A dead mountain beaver, killed by a hawk. © Steve Redman (MORA) / Wikimedia Commons

What’s in a Name?

First things first. Mountain beavers are not beavers. They are not closely related to beavers. They don’t look like beavers. So why the name?

“They actually do chew down trees, but only little saplings for their bark,” says Hopkins.

The similarities end there. They have a short furry tail compared to the beaver’s famous paddle. Mountain beavers don’t build dams; instead they live in tunnels and often use tunnels to move through their forest homes. They need access to a regular supply of fresh water, and they can swim well if necessary, but they prefer their tunnels to the semi-aquatic life of beavers.

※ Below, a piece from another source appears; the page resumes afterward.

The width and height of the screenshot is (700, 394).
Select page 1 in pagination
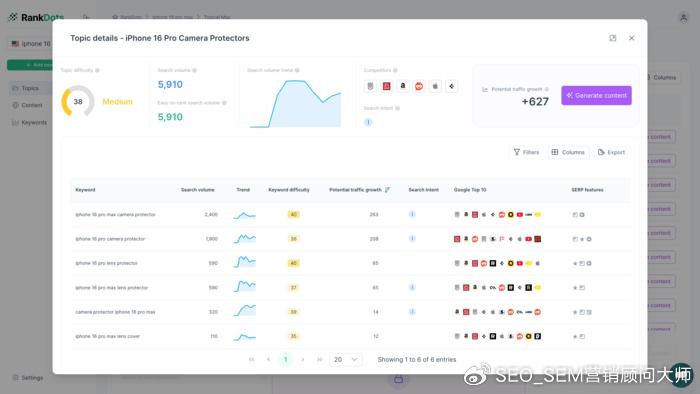point(286,359)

© Jon Hall / mammalwatching.com

It can be difficult to compare the mountain beaver to other mammals because it’s the sole surviving member of its genus, Aplodontia and its family, Aplodontiidae. Mountain beavers (Aplodontia rufa) are a mammal of the Pacific Northwest. There are isolated populations along the California coast, at Point Reyes and Point Arenas. There are other populations in the California Sierra. The mountain beaver is also found along coastal forest ranges in Oregon, Washington and British Columbia, where it is a common if seldom seen creature.

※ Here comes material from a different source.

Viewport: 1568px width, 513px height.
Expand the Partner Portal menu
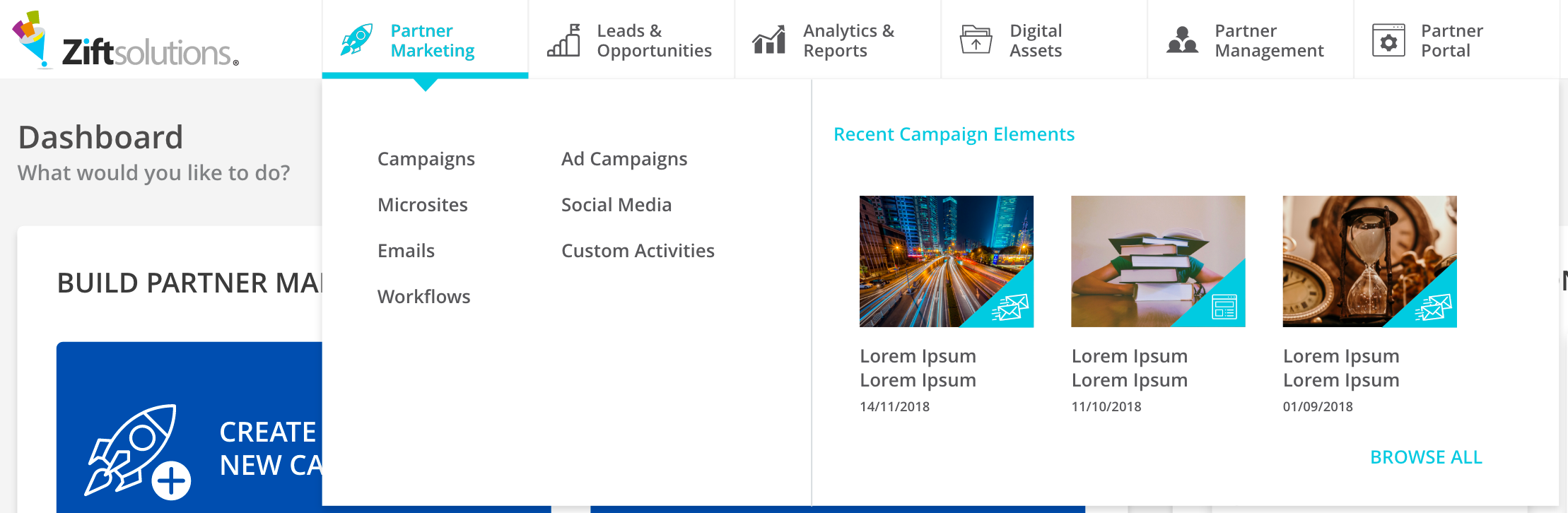click(1452, 40)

The mountain also has different jaw muscles than other rodents. This has led to the idea that the mountain beaver is evolutionary primitive, often called a “living fossil.”

We’ve already established that mountain beavers aren’t beavers. Well, they aren’t living fossils, either.

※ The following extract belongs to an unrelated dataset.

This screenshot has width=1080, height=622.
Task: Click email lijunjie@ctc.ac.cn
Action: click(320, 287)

A 1918 illustration of a mountain beaver. © Fuertes, Louis Agassiz; Grosvenor, Gilbert Hovey; National Geographic Society (U.S.) / Wikimedia Commons

The Adaptable Survivor

The term “living fossil” suggests that the mountain beaver is a sort of relict from an earlier epoch. It hints at the idea that the mountain beaver has remain unchanged while the world, and other rodents, have changed around it. This, Hopkins says, is not actually the case for mountain beavers.

“On the one hand, mountain beavers are the only living rodent that lacks modified jaw muscles,” she says. “While this one part of their anatomy hasn’t changed, they have changed dramatically even over the last 3 to 4 million years, not long in evolutionary time.”

For instance, fossils from 5 million years ago show that the mountain beaver then was around a half a kilogram or less. Today, a mountain beaver typically weighs a kilogram, so its body size has doubled.

“It has basically gone from being rat-sized to being a full, double-handful of rodent,” Hopkins says. “They have adapted. Their jaw muscles haven’t changed but that doesn’t make them a living fossil.”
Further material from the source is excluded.